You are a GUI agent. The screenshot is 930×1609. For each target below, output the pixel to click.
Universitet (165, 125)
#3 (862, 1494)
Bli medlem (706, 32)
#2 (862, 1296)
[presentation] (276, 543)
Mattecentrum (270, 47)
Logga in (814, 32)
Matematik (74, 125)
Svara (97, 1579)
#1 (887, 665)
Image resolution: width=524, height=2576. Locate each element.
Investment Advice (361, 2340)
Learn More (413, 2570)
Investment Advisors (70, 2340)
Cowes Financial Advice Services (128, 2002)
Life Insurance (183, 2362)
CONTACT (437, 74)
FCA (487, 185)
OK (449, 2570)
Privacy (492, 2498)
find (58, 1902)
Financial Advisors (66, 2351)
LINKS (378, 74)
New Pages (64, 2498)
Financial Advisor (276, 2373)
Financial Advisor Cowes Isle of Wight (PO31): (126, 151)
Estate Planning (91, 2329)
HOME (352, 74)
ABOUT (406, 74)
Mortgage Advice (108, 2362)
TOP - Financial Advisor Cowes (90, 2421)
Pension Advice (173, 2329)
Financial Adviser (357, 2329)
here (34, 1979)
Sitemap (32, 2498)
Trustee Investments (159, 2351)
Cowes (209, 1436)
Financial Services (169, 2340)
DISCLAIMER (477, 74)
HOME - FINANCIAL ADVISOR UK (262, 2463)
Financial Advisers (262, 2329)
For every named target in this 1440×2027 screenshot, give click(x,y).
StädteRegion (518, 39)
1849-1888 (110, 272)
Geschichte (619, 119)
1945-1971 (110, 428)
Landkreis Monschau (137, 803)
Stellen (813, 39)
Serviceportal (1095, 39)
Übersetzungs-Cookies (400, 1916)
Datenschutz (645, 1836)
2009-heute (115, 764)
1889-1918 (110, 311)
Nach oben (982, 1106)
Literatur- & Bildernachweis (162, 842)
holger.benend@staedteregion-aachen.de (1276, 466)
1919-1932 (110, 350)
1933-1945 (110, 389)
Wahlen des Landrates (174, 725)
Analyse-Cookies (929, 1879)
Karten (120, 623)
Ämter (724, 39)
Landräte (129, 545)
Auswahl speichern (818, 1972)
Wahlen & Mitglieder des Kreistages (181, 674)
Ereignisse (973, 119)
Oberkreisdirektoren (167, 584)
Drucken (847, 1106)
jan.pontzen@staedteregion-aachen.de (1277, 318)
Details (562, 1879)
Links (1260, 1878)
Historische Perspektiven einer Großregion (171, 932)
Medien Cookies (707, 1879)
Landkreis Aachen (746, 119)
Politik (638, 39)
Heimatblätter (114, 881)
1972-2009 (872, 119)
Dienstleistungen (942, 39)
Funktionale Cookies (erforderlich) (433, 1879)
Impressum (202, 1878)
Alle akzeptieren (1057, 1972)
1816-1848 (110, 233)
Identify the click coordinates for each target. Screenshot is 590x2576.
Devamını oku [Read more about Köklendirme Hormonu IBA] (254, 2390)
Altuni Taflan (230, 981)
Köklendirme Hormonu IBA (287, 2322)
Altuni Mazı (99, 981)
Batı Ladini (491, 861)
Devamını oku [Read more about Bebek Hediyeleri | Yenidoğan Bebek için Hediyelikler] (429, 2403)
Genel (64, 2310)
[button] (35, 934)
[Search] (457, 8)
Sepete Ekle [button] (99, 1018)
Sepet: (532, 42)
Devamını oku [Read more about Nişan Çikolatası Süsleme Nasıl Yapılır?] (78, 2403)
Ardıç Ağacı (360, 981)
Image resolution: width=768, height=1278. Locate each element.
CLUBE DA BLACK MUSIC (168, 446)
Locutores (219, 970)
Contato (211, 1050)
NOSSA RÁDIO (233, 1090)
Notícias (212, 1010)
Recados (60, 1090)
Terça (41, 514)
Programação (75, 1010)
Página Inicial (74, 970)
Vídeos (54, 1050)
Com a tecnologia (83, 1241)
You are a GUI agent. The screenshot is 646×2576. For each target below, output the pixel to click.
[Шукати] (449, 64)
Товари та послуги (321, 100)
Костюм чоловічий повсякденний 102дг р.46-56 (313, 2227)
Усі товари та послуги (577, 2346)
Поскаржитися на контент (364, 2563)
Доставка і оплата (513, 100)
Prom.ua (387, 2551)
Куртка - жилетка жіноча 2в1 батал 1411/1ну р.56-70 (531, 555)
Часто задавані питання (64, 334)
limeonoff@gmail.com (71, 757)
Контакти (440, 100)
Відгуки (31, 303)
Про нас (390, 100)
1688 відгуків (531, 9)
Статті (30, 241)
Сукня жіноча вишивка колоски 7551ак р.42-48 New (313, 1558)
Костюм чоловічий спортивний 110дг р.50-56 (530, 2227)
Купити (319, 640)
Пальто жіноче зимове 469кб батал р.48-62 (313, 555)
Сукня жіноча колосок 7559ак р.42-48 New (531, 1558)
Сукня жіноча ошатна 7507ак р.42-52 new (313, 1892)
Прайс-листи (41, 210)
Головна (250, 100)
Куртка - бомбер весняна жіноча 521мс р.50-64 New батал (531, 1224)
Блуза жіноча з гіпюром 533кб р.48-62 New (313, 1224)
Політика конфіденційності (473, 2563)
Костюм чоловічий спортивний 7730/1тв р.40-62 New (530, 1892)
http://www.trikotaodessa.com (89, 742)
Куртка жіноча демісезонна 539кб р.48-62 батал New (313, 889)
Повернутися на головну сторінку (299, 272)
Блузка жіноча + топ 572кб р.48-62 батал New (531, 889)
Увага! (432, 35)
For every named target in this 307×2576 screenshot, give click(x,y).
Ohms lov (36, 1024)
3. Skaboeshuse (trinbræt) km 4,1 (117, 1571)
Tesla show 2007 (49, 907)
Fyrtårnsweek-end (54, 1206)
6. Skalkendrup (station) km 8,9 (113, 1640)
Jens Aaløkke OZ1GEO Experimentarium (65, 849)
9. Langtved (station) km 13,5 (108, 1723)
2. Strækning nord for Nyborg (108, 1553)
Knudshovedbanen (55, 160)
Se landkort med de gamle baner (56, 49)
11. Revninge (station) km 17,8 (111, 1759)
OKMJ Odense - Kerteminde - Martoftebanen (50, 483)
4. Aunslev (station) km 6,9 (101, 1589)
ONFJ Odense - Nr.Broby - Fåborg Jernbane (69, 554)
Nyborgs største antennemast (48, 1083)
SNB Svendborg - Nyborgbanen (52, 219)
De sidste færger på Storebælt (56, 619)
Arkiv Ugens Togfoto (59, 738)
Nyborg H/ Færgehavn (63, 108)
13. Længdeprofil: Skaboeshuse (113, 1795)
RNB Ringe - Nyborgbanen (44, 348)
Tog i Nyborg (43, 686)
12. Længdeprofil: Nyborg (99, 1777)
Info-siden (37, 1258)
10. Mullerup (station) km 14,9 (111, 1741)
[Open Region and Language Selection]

WHAT YOU ARE ASKED TO DO: Format all of the data above as a JSON list of strings, one string per line, with blank lines left out.

FINISHED ANSWER:
[
  "You are a GUI agent. The screenshot is 930×1609. For each target below, output the pixel to click.",
  "Universitet (165, 125)",
  "#3 (862, 1494)",
  "Bli medlem (706, 32)",
  "#2 (862, 1296)",
  "[presentation] (276, 543)",
  "Mattecentrum (270, 47)",
  "Logga in (814, 32)",
  "Matematik (74, 125)",
  "Svara (97, 1579)",
  "#1 (887, 665)",
  "Image resolution: width=524, height=2576. Locate each element.",
  "Investment Advice (361, 2340)",
  "Learn More (413, 2570)",
  "Investment Advisors (70, 2340)",
  "Cowes Financial Advice Services (128, 2002)",
  "Life Insurance (183, 2362)",
  "CONTACT (437, 74)",
  "FCA (487, 185)",
  "OK (449, 2570)",
  "Privacy (492, 2498)",
  "find (58, 1902)",
  "Financial Advisors (66, 2351)",
  "LINKS (378, 74)",
  "New Pages (64, 2498)",
  "Financial Advisor (276, 2373)",
  "Financial Advisor Cowes Isle of Wight (PO31): (126, 151)",
  "Estate Planning (91, 2329)",
  "HOME (352, 74)",
  "ABOUT (406, 74)",
  "Mortgage Advice (108, 2362)",
  "TOP - Financial Advisor Cowes (90, 2421)",
  "Pension Advice (173, 2329)",
  "Financial Adviser (357, 2329)",
  "here (34, 1979)",
  "Sitemap (32, 2498)",
  "Trustee Investments (159, 2351)",
  "Cowes (209, 1436)",
  "Financial Services (169, 2340)",
  "DISCLAIMER (477, 74)",
  "HOME - FINANCIAL ADVISOR UK (262, 2463)",
  "Financial Advisers (262, 2329)",
  "For every named target in this 1440×2027 screenshot, give click(x,y).",
  "StädteRegion (518, 39)",
  "1849-1888 (110, 272)",
  "Geschichte (619, 119)",
  "1945-1971 (110, 428)",
  "Landkreis Monschau (137, 803)",
  "Stellen (813, 39)",
  "Serviceportal (1095, 39)",
  "Übersetzungs-Cookies (400, 1916)",
  "Datenschutz (645, 1836)",
  "2009-heute (115, 764)",
  "1889-1918 (110, 311)",
  "Nach oben (982, 1106)",
  "Literatur- & Bildernachweis (162, 842)",
  "holger.benend@staedteregion-aachen.de (1276, 466)",
  "1919-1932 (110, 350)",
  "1933-1945 (110, 389)",
  "Wahlen des Landrates (174, 725)",
  "Analyse-Cookies (929, 1879)",
  "Karten (120, 623)",
  "Ämter (724, 39)",
  "Landräte (129, 545)",
  "Auswahl speichern (818, 1972)",
  "Wahlen & Mitglieder des Kreistages (181, 674)",
  "Ereignisse (973, 119)",
  "Oberkreisdirektoren (167, 584)",
  "Drucken (847, 1106)",
  "jan.pontzen@staedteregion-aachen.de (1277, 318)",
  "Details (562, 1879)",
  "Links (1260, 1878)",
  "Historische Perspektiven einer Großregion (171, 932)",
  "Medien Cookies (707, 1879)",
  "Landkreis Aachen (746, 119)",
  "Politik (638, 39)",
  "Heimatblätter (114, 881)",
  "1972-2009 (872, 119)",
  "Dienstleistungen (942, 39)",
  "Funktionale Cookies (erforderlich) (433, 1879)",
  "Impressum (202, 1878)",
  "Alle akzeptieren (1057, 1972)",
  "1816-1848 (110, 233)",
  "Identify the click coordinates for each target. Screenshot is 590x2576.",
  "Devamını oku [Read more about Köklendirme Hormonu IBA] (254, 2390)",
  "Altuni Taflan (230, 981)",
  "Köklendirme Hormonu IBA (287, 2322)",
  "Altuni Mazı (99, 981)",
  "Batı Ladini (491, 861)",
  "Devamını oku [Read more about Bebek Hediyeleri | Yenidoğan Bebek için Hediyelikler] (429, 2403)",
  "Genel (64, 2310)",
  "[button] (35, 934)",
  "[Search] (457, 8)",
  "Sepete Ekle [button] (99, 1018)",
  "Sepet: (532, 42)",
  "Devamını oku [Read more about Nişan Çikolatası Süsleme Nasıl Yapılır?] (78, 2403)",
  "Ardıç Ağacı (360, 981)",
  "Image resolution: width=768, height=1278. Locate each element.",
  "CLUBE DA BLACK MUSIC (168, 446)",
  "Locutores (219, 970)",
  "Contato (211, 1050)",
  "NOSSA RÁDIO (233, 1090)",
  "Notícias (212, 1010)",
  "Recados (60, 1090)",
  "Terça (41, 514)",
  "Programação (75, 1010)",
  "Página Inicial (74, 970)",
  "Vídeos (54, 1050)",
  "Com a tecnologia (83, 1241)",
  "You are a GUI agent. The screenshot is 646×2576. For each target below, output the pixel to click.",
  "[Шукати] (449, 64)",
  "Товари та послуги (321, 100)",
  "Костюм чоловічий повсякденний 102дг р.46-56 (313, 2227)",
  "Усі товари та послуги (577, 2346)",
  "Поскаржитися на контент (364, 2563)",
  "Доставка і оплата (513, 100)",
  "Prom.ua (387, 2551)",
  "Куртка - жилетка жіноча 2в1 батал 1411/1ну р.56-70 (531, 555)",
  "Часто задавані питання (64, 334)",
  "limeonoff@gmail.com (71, 757)",
  "Контакти (440, 100)",
  "Відгуки (31, 303)",
  "Про нас (390, 100)",
  "1688 відгуків (531, 9)",
  "Статті (30, 241)",
  "Сукня жіноча вишивка колоски 7551ак р.42-48 New (313, 1558)",
  "Костюм чоловічий спортивний 110дг р.50-56 (530, 2227)",
  "Купити (319, 640)",
  "Пальто жіноче зимове 469кб батал р.48-62 (313, 555)",
  "Сукня жіноча колосок 7559ак р.42-48 New (531, 1558)",
  "Сукня жіноча ошатна 7507ак р.42-52 new (313, 1892)",
  "Прайс-листи (41, 210)",
  "Головна (250, 100)",
  "Куртка - бомбер весняна жіноча 521мс р.50-64 New батал (531, 1224)",
  "Блуза жіноча з гіпюром 533кб р.48-62 New (313, 1224)",
  "Політика конфіденційності (473, 2563)",
  "Костюм чоловічий спортивний 7730/1тв р.40-62 New (530, 1892)",
  "http://www.trikotaodessa.com (89, 742)",
  "Куртка жіноча демісезонна 539кб р.48-62 батал New (313, 889)",
  "Повернутися на головну сторінку (299, 272)",
  "Блузка жіноча + топ 572кб р.48-62 батал New (531, 889)",
  "Увага! (432, 35)",
  "For every named target in this 307×2576 screenshot, give click(x,y).",
  "Ohms lov (36, 1024)",
  "3. Skaboeshuse (trinbræt) km 4,1 (117, 1571)",
  "Tesla show 2007 (49, 907)",
  "Fyrtårnsweek-end (54, 1206)",
  "6. Skalkendrup (station) km 8,9 (113, 1640)",
  "Jens Aaløkke OZ1GEO Experimentarium (65, 849)",
  "9. Langtved (station) km 13,5 (108, 1723)",
  "2. Strækning nord for Nyborg (108, 1553)",
  "Knudshovedbanen (55, 160)",
  "Se landkort med de gamle baner (56, 49)",
  "11. Revninge (station) km 17,8 (111, 1759)",
  "OKMJ Odense - Kerteminde - Martoftebanen (50, 483)",
  "4. Aunslev (station) km 6,9 (101, 1589)",
  "ONFJ Odense - Nr.Broby - Fåborg Jernbane (69, 554)",
  "Nyborgs største antennemast (48, 1083)",
  "SNB Svendborg - Nyborgbanen (52, 219)",
  "De sidste færger på Storebælt (56, 619)",
  "Arkiv Ugens Togfoto (59, 738)",
  "Nyborg H/ Færgehavn (63, 108)",
  "13. Længdeprofil: Skaboeshuse (113, 1795)",
  "RNB Ringe - Nyborgbanen (44, 348)",
  "Tog i Nyborg (43, 686)",
  "12. Længdeprofil: Nyborg (99, 1777)",
  "Info-siden (37, 1258)",
  "10. Mullerup (station) km 14,9 (111, 1741)",
  "[Open Region and Language Selection]"
]